Problema planteado
Copia el tramo del texto sobre la amargura que empieza en "Hagamos un auto" y termina en "(Lucas 6:45 NVI)", pero cambia "amargura" por "tristeza".

Texto dado
######
Hagamos un auto análisis honesto hacia nosotros mismos.
¿Nos consideramos una persona amargada? Si nos miramos ante un espejo ¿Cómo nos reflejamos en él? ¿Se nota nuestra amargura? ¿Cómo se ve nuestra cara? ¿Cómo hablamos? ¿De qué hablamos? ¿Se escucha nuestra amargura?
¿Cómo tratamos a quienes están a nuestro alrededor? ¿Cómo tratamos a nuestro cónyuge? ¿Cómo tratamos a nuestros hijos? En nuestro trabajo somos personas queridas o solo nos soportan. Los tratamos déspotamente, fríamente, con odio, o todo lo contrario.
Cuántos de nosotros en alguna etapa de nuestra vida, si no es que ahora, hemos estado como Job?
Este tema de la amargura tiene su origen en nuestro corazón, sin duda alguna:
«El que es bueno, de la bondad que atesora en el corazón produce el bien; pero el que es malo, de su maldad produce el mal, porque de lo que abunda en el corazón habla la boca.» (Lucas 6:45 NVI)
Todos estamos conscientes que la Gracia de nuestro Señor Jesucristo es la que nos ayuda en nuestra debilidades, es el poder sobrenatural que nos permite hacer lo que en nuestras fuerzas naturales no podemos, por ello se nos exhorta a cuidarnos unos a otros, por ello se nos exhorta a procurarnos unos con otros, por ello se nos exhorta a no contaminar a los demás y a no permitir que seamos contaminados para NO dejar de recibir la Gracia de Dios.
Como seres humanos somos débiles y nuestra carne esta vulnerable a un sinfín de sentimientos, somos seres emocionales, y es por ello que necesitamos que ese poder sobrenatural de Dios se perfeccione en nosotros, arrancando toda raíz de amargura y seamos libres.
«pero él me dijo: «Te basta con mi gracia, pues mi poder se perfecciona en la debilidad.» Por lo tanto, gustosamente haré más bien alarde de mis debilidades, para que permanezca sobre mí el poder de Cristo.» (2 Corintios 12:9 NVI)
El Señor Jesucristo sabe que somos débiles, el Señor sabe que estamos propensos a caer en el engaño de la amargura , el nos da la salida siempre en cada situación, nosotros tenemos que hacer lo que nos toca, acercarnos confiadamente al trono de la gracia, acercarnos a Jesucristo el Hijo de Dios.
«Así que acerquémonos confiadamente al trono de la gracia para recibir misericordia y hallar la gracia que nos ayude en el momento que más la necesitemos.» (Hebreos 4:16 NVI)
Jesucristo, nuestro Sumo Sacerdote, nuestro Maestro, comprende todas y cada una de nuestras debilidades, porque ÉL siendo hombre enfrentó todas y cada una de las pruebas que, en otro contexto y circunstancias, enfrentamos nosotros hoy en día. Y lo más sorprendente de todo ello es que Jesucristo nunca pecó, nunca hubo amargura en ÉL, nunca hubo odio en ÉL, porque estaba revestido de la gracia de Dios, porque estaba revestido del poder de Dios.
Que el poder y la gracia de Dios este con ustedes todos los días de su vida.
######
Entradas de datos
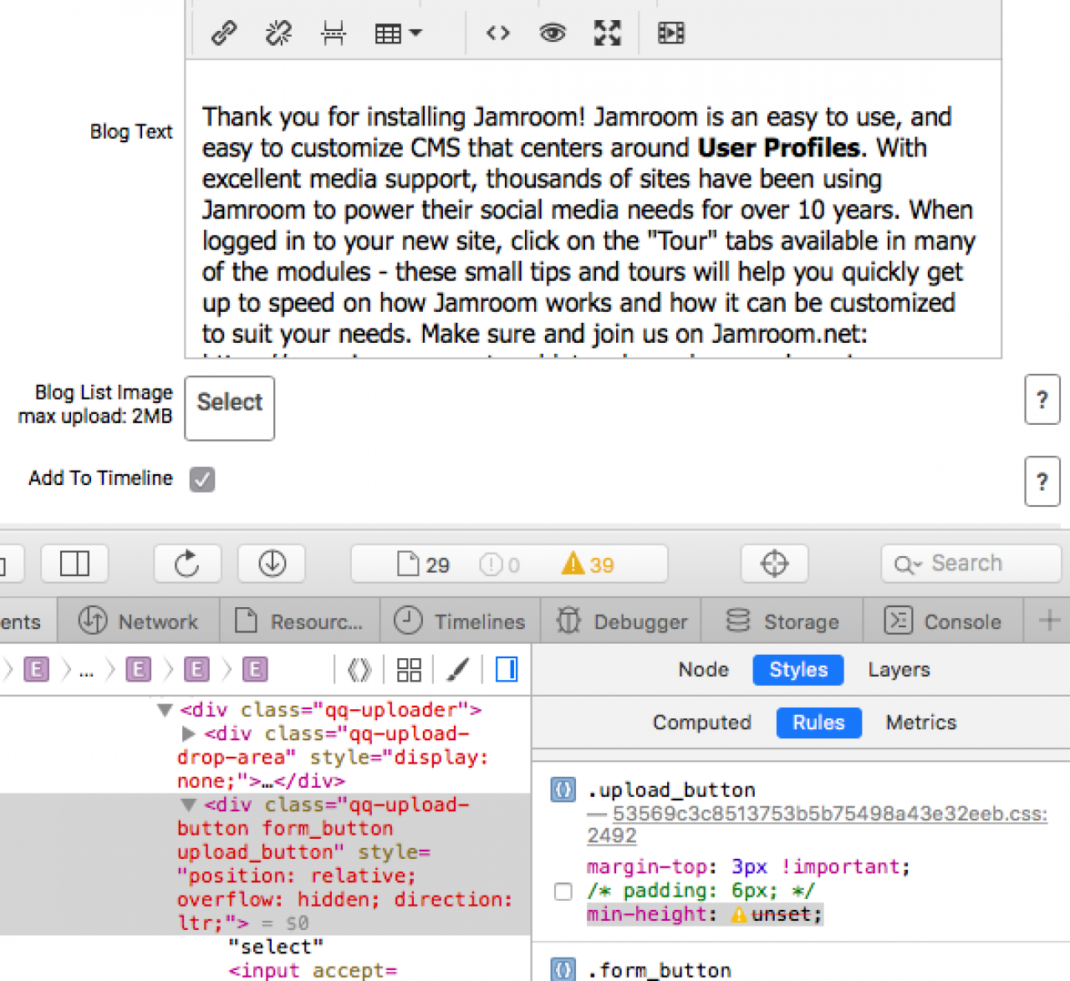Viewport: 1070px width, 981px height.
Task: Collapse the qq-uploader div node
Action: tap(165, 710)
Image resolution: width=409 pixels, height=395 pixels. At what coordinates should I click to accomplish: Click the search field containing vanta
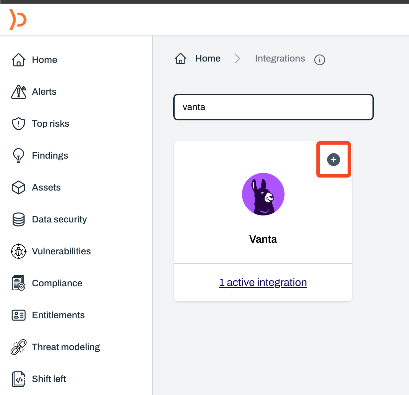(274, 107)
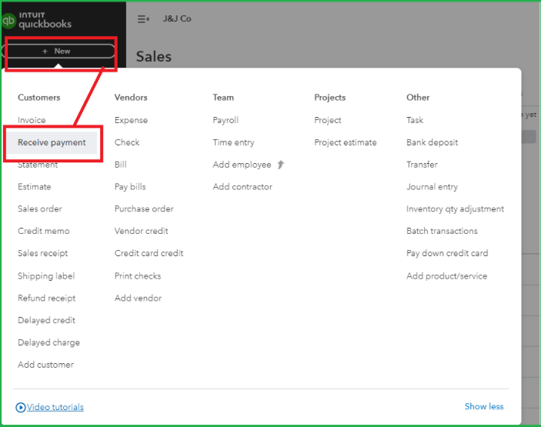Open Add customer from Customers list
541x427 pixels.
point(45,365)
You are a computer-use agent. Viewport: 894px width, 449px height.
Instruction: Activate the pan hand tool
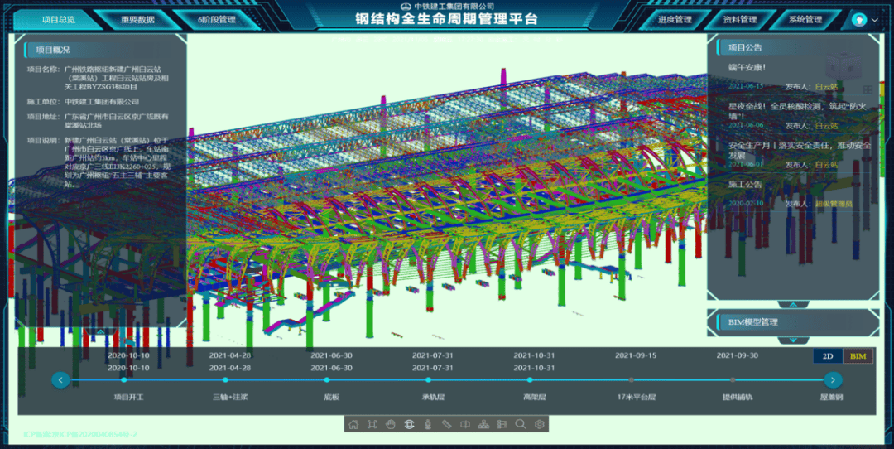tap(390, 424)
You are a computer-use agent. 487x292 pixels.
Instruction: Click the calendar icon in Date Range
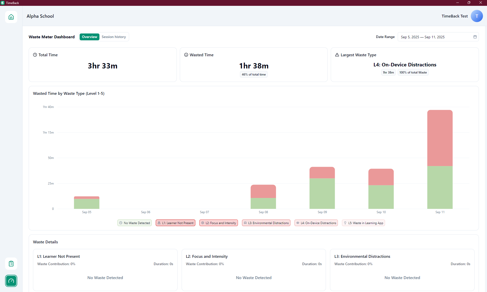pyautogui.click(x=475, y=37)
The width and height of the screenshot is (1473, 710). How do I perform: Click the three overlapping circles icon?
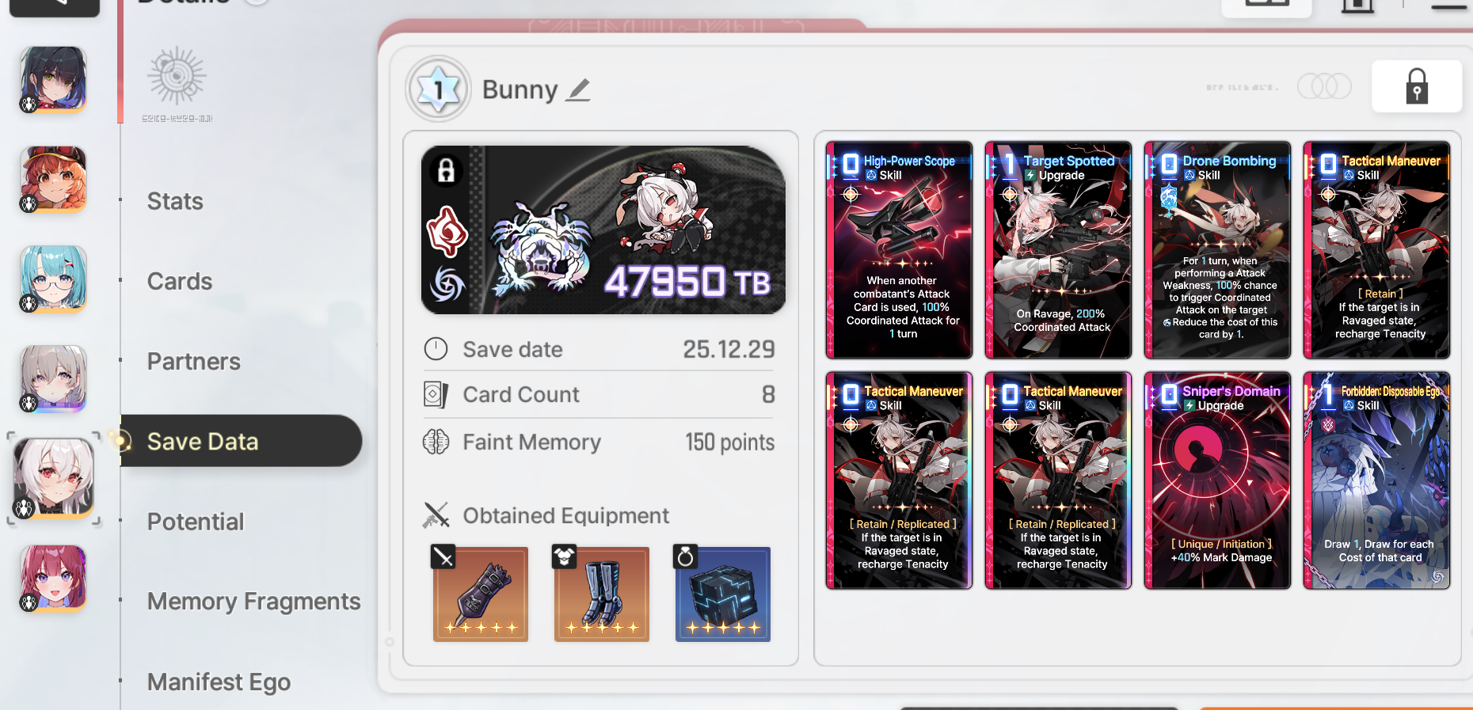(1324, 86)
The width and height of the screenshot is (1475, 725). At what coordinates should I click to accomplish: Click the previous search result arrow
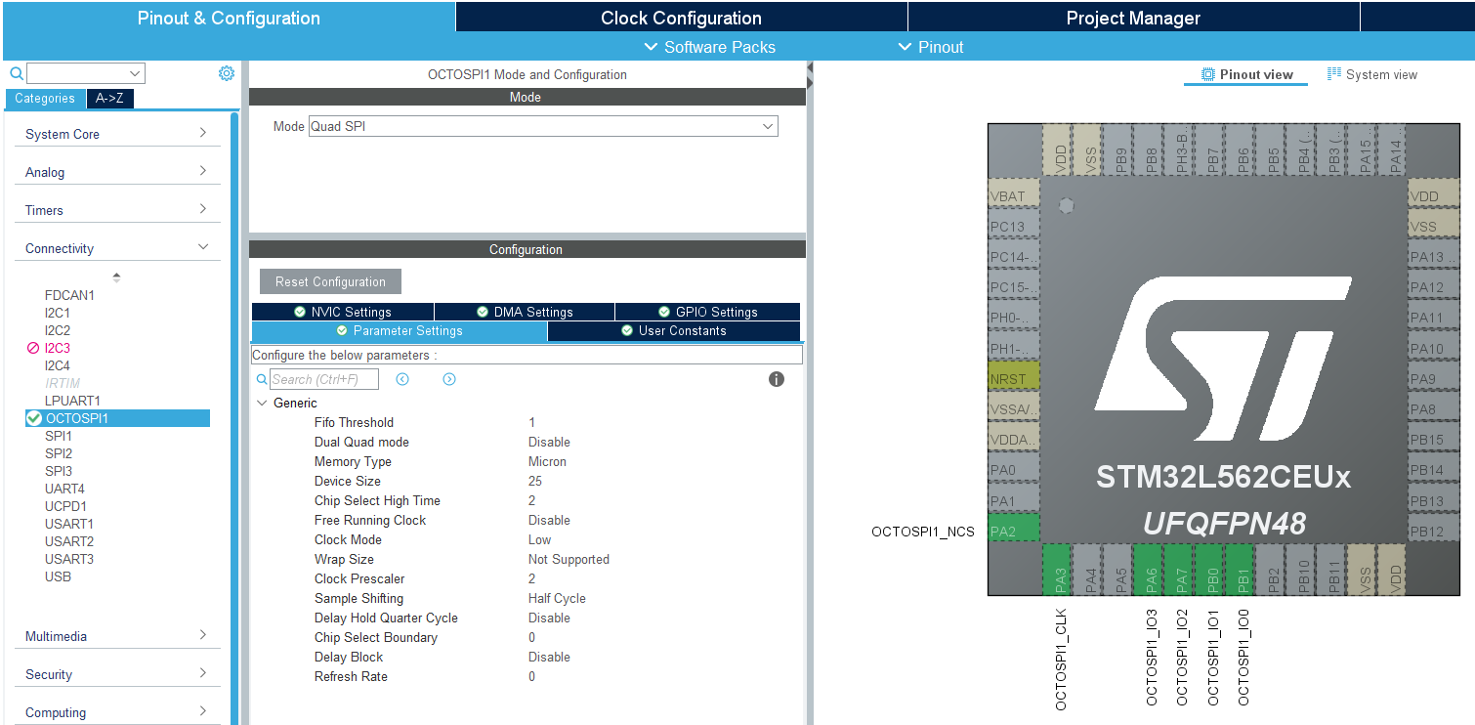(402, 379)

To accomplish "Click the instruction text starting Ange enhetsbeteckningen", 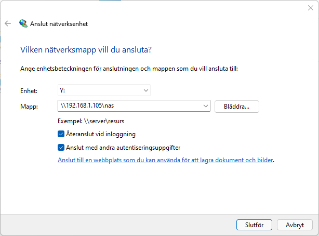I will pos(129,68).
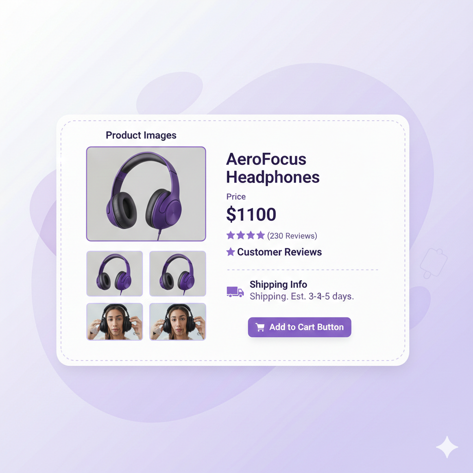Open the Customer Reviews section
The height and width of the screenshot is (473, 473).
(279, 252)
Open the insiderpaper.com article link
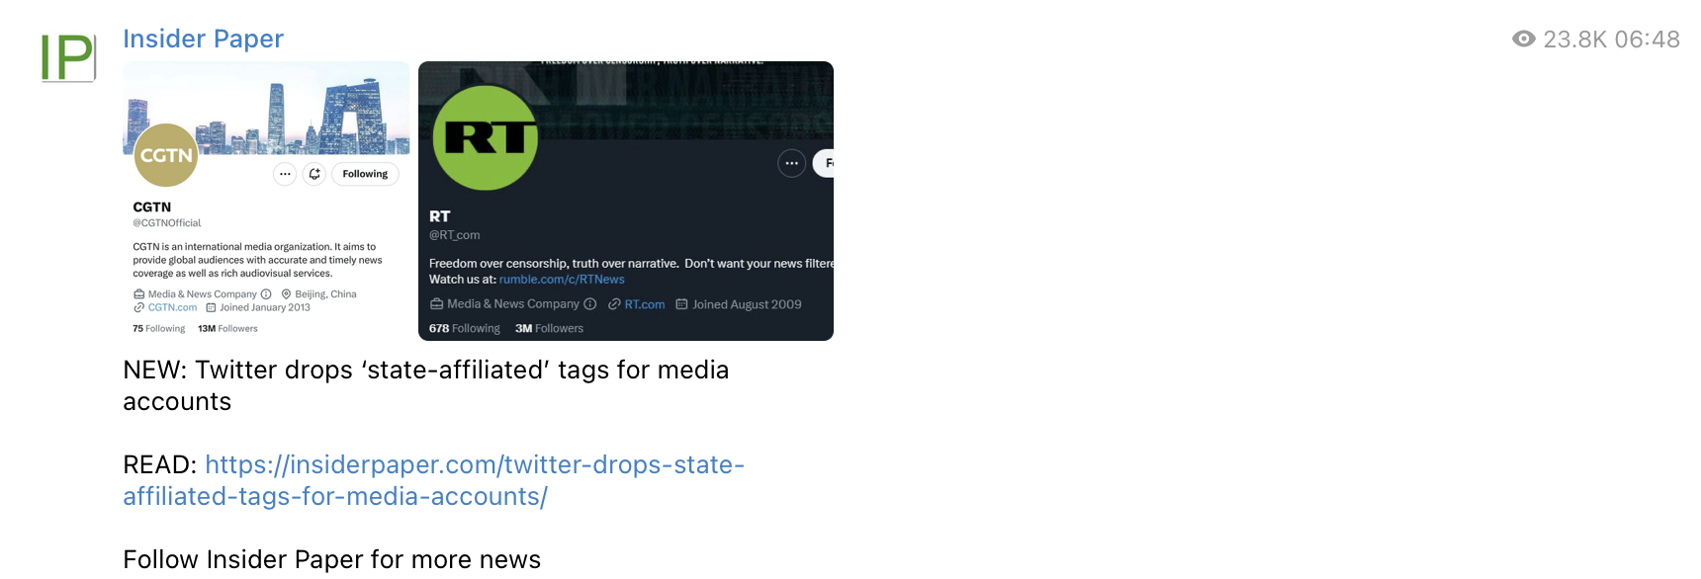This screenshot has width=1701, height=579. [x=434, y=480]
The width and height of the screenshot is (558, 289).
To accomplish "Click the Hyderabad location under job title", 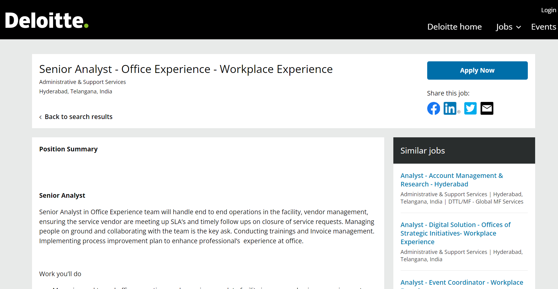I will 76,91.
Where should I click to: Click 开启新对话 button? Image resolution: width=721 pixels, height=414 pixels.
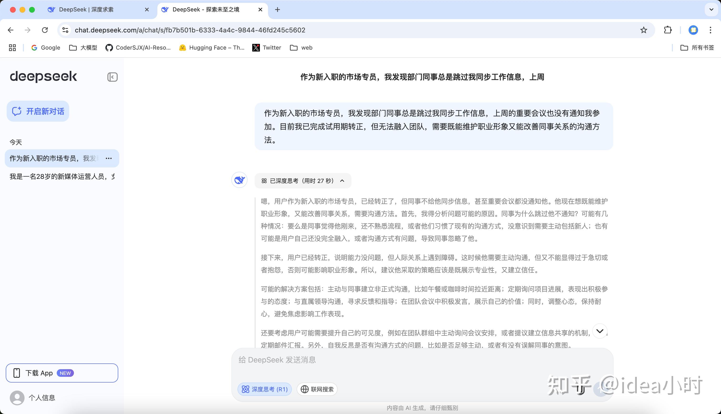tap(38, 111)
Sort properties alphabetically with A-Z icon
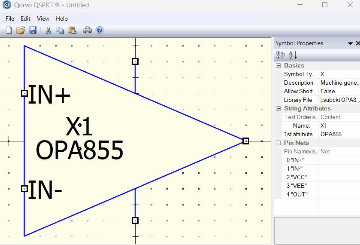This screenshot has width=360, height=245. pyautogui.click(x=293, y=55)
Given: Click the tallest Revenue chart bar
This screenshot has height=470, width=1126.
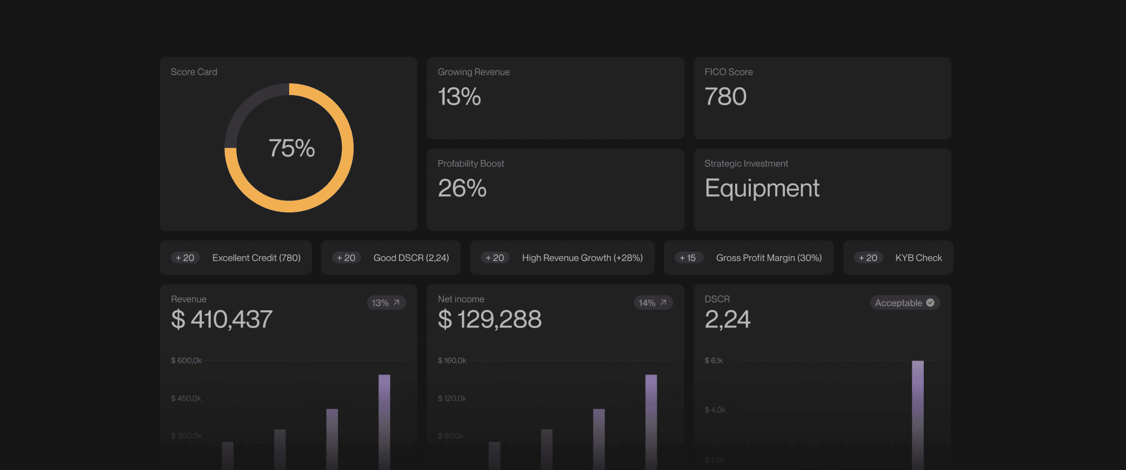Looking at the screenshot, I should 384,415.
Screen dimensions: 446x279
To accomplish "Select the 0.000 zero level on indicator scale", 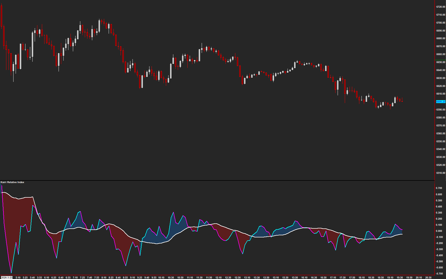I will tap(439, 231).
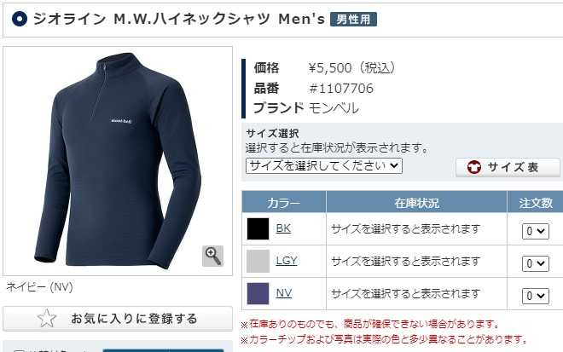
######
Resultado correcto
Hagamos un auto análisis honesto hacia nosotros mismos.
¿Nos consideramos una persona amargada? Si nos miramos ante un espejo ¿Cómo nos reflejamos en él? ¿Se nota nuestra tristeza? ¿Cómo se ve nuestra cara? ¿Cómo hablamos? ¿De qué hablamos? ¿Se escucha nuestra tristeza?
¿Cómo tratamos a quienes están a nuestro alrededor? ¿Cómo tratamos a nuestro cónyuge? ¿Cómo tratamos a nuestros hijos? En nuestro trabajo somos personas queridas o solo nos soportan. Los tratamos déspotamente, fríamente, con odio, o todo lo contrario.
Cuántos de nosotros en alguna etapa de nuestra vida, si no es que ahora, hemos estado como Job?
Este tema de la tristeza tiene su origen en nuestro corazón, sin duda alguna:
«El que es bueno, de la bondad que atesora en el corazón produce el bien; pero el que es malo, de su maldad produce el mal, porque de lo que abunda en el corazón habla la boca.» (Lucas 6:45 NVI)